UPDATED March 17, 2009

BY The TDA Team

IN Tour d'Afrique

no comments

The Lion King and George

280

            When I first watched the Lion King I was knee high to a grasshopper. A young buck enthralled by the images, story and Elton John's awesome song "The Circle of Life". It wasn't long before the kids in my Grade 4 class told me that Sir John was gay and therefore I was also gay for liking the song, but that's another story and probably an interesting case study for scholars of human sexuality. Needless to say, I was unable to properly enjoy another Elton John song until I was 16 or so and realized that 1. Elton John is truly awesome, 2. who gives a fuck what his sexual orientation is, and 3. nobody can perform ‘Rocket Man' like William Shatner (check it out on You Tube). 

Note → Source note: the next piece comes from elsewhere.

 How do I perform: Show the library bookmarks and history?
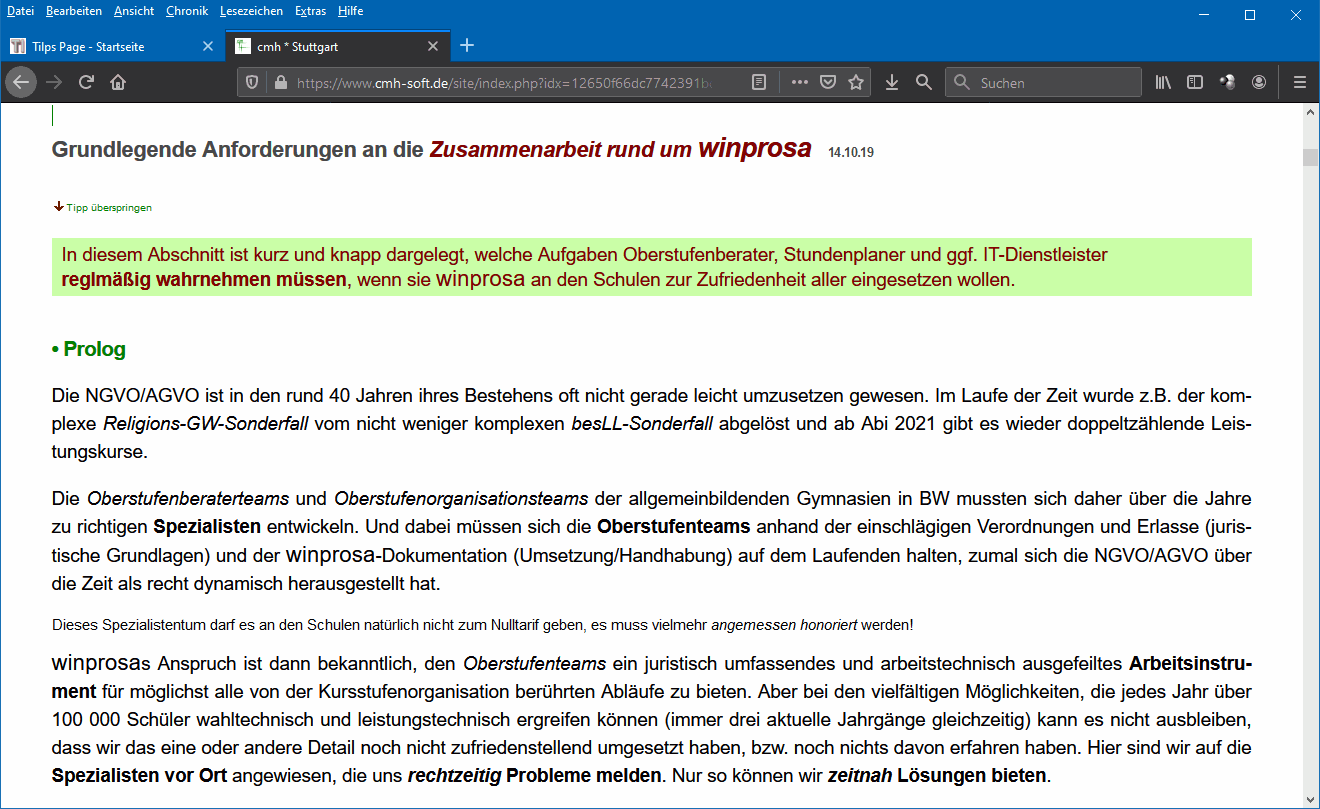1163,82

            Anyways, when I first watched the Lion King I rightly assumed that it was set in, well, Africa. You know, that continent where you can't throw a stone five feet without hitting a hippo, elephant, rhino or wildebeest. As I grew older I realized that Africa is indeed an entire continent and while those aforementioned species are indeed widespread, you can't just walk off a plane in Cairo and risk being stampeded by a herd of impala. Now, I come to the gist of this update which I am sure you have been waiting for while I rambled on about Sir John, Grade 4, and bigoted childish schoolmates. The Lion King afforded me my first taste of Swahili, the artificially created lingua franca of East Africa. I was introduced at an early age to words like rafiki (friend), simba (lion) and jambo! (please speak English to me). 

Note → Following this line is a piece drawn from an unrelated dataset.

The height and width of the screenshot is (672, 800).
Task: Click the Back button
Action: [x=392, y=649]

            I always liked the sounds of those few words and when one of my childhood schoolmates whom I always looked up to as an intellectual better told me one day that he would just love to learn Swahili I was hooked on the idea… unfortunately not the practice as I never progressed in my extracurricular study of the language. However, upon arriving in Cairo all those weeks ago I met our Kenyan driver George who was quite fond of incorporating Swahili into his day to day interactions with us Mzungu (white men). He taught me words like habari (how are you), mizzuri (great), asante (thank you). This was excellent preparation for when I entered the land of the real Lion King, Kenya and Tanzania where almost everyone speaks Swahili. It's great to be in a place where interaction in the local language is facilitated by an early introduction (go Disney!!). 

            Anyways, I wanted to make this a far longer update delving into differences between Kenyan and Tanzanian Swahili, Jambo vs. Mambo, and how I admire the guys on the tour who have really made an extra effort to learn a local language (John Stowe's Arabic is quite impressive)… but I have just been attacked by about a million bugs again due to the light of my computer in the night and just don't feel like elaborating on this idea with a few thousand flies scrambling up my nasal passage.